▶ **DOCUMENT EXTRACT**:

Charleston updates emergency shelter policy for homeless. It still lags behind other cities.

Homeless in Cold Weather

Homeless in Cold Weather

Sonny Williams sits in Manna Meal’s cafeteria on Tuesday, out of the bitter cold that hit the Mountain State this week. Manna Meal is a soup kitchen in St. John’s Episcopal Church, in Charleston. Williams, one of about 100 people who came for a free meal, said he’d spent the previous night sleeping on the streets. “I was out there when the snow was flying,” he said. “I ain’t got no tent or sleeping bag. I’ve got nothing but the clothes on my back.”

The season’s first snow storm rolled into the area, bringing with it Arctic air as the temperature plummeted overnight.

Lows are expected to drop into the teens early Wednesday morning, but it’s unlikely it will be cold enough for Charleston to open its overnight emergency shelter for people sleeping on the streets.

The city, in collaboration with the Kanawha Valley Collective and nonprofits, offers a single warming shelter — a free place for men and women to come inside on frigid nights — at the Salvation Army on the city’s West Side.

Inside, the volunteer-run operation provides blankets, coffee and food to those who seek shelter. First responders are on hand to check for hypothermia and assess fingers and toes for frostbite. Police are present, too, but officers are prohibited from taking names from those seeking shelter.

“You’re looking at a vulnerable population that’s even more vulnerable because of weather,” Traci Strickland, Kanawha Valley Collective executive director, said.

Mayor Amy Shuler Goodwin ordered the city last month to change its emergency shelter policy to open the center on Tennessee Avenue when the windchill reaches 15 degrees.

Last year, the temperature had to drop to 10 degrees before the center was opened nine times. It served anywhere from 70 to 97 people on those nights, according to Strickland.

In Huntington, its emergency overnight shelter — signaled by a white flag atop the city mission — opens when the temperature dips to 40 degrees, according to Huntington City Mission Executive Director Mitch Webb.

“When that white flag goes up, then people know, no matter what has happened in the past, they can come inside and sleep at the mission,” he said.

Lexington, Kentucky, opens its emergency shelter network when the temperature is expected to fall below 32 degrees. Columbus, Ohio, does the same.

In Pittsburgh, emergency winter shelters are open, regardless of temperature, from 7 p.m. to 7 a.m. beginning Nov. 15.

‘We want everyone to be safe’Manna Meal, a soup kitchen in St. John’s Episcopal Church, was crowded Tuesday afternoon as snow lightly fell outside. About 100 men and women sat inside for the free meal.

▶ **SOURCE EXCERPT**:
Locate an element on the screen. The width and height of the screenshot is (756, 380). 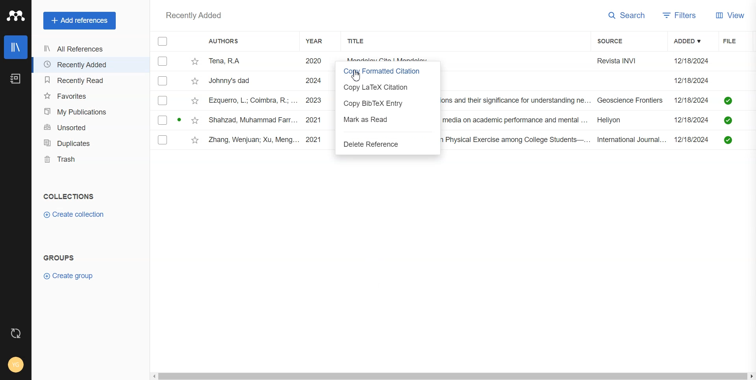
Year is located at coordinates (321, 41).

▶ **DIRECTIONS**:
[1] Using the article on Charleston's emergency shelter policy, answer each of these:
(a) Under the mayor's order, at what windchill will the Charleston center open?
(b) At what temperature does Huntington's emergency overnight shelter open?
(c) During what hours are Pittsburgh's emergency winter shelters open?
[2] Summarize the article on Charleston's emergency shelter policy in two sentences.
[3] Write the next part of the article on Charleston's emergency shelter policy, picking up after its final sentence.
The lines have no connection to the article on Charleston's emergency shelter policy.

▶ **ANSWERS FOR THE TASKS**:
[1]
(a) 15 degrees
(b) 40 degrees
(c) From 7 p.m. to 7 a.m., beginning Nov. 15

[2] Charleston offers a single warming shelter at the Salvation Army on its West Side, and Mayor Amy Shuler Goodwin has ordered that it open when the windchill reaches 15 degrees; last year, the temperature had to drop to 10 degrees. Other cities open their shelters sooner: Huntington at 40 degrees, Lexington and Columbus when temperatures are expected to fall below 32 degrees, and Pittsburgh every night from Nov. 15 regardless of temperature.

[3]
Sonny Williams, an older man with a thick beard, helped himself to a warm bowl of chili and a grilled cheese sandwich.

He’d spent Monday night sleeping on the streets of Charleston without a sleeping bag or blanket.

“I was out there when the snow was flying,” he said.

Williams was wearing what he’d had on the night before: a sweater and two jackets. He had a pair of gloves next to him.

“I ain’t got no tent or sleeping bag,” he said. “I’ve got nothing but the clothes on my back.”

George Lively, a case manager helping homeless veterans through the Roark-Sullivan Lifeway Center, was inside Manna Meal on Tuesday. A former outreach worker in Charleston, he knew many of the faces around the room.

He estimated that well over half of the people at the soup kitchen had slept outside Monday night.

Had the city’s warming shelter been open, he said, many of the people — including those who typically resist shelters because of group settings or rules — would have gone inside.

“When it gets really, really cold, that’s when most people are more amenable to going inside a shelter,” Lively said. “You can die.”

This is the third year Charleston will offer an emergency warming shelter. Lively said he thinks the emergency warming center should open when it’s 32 degrees in Charleston.

Goodwin said she’s receptive to opening it before it reaches 15 degrees.

“We want everybody to be safe,” Goodwin said. “I think, if we have a need, we’ll open it.”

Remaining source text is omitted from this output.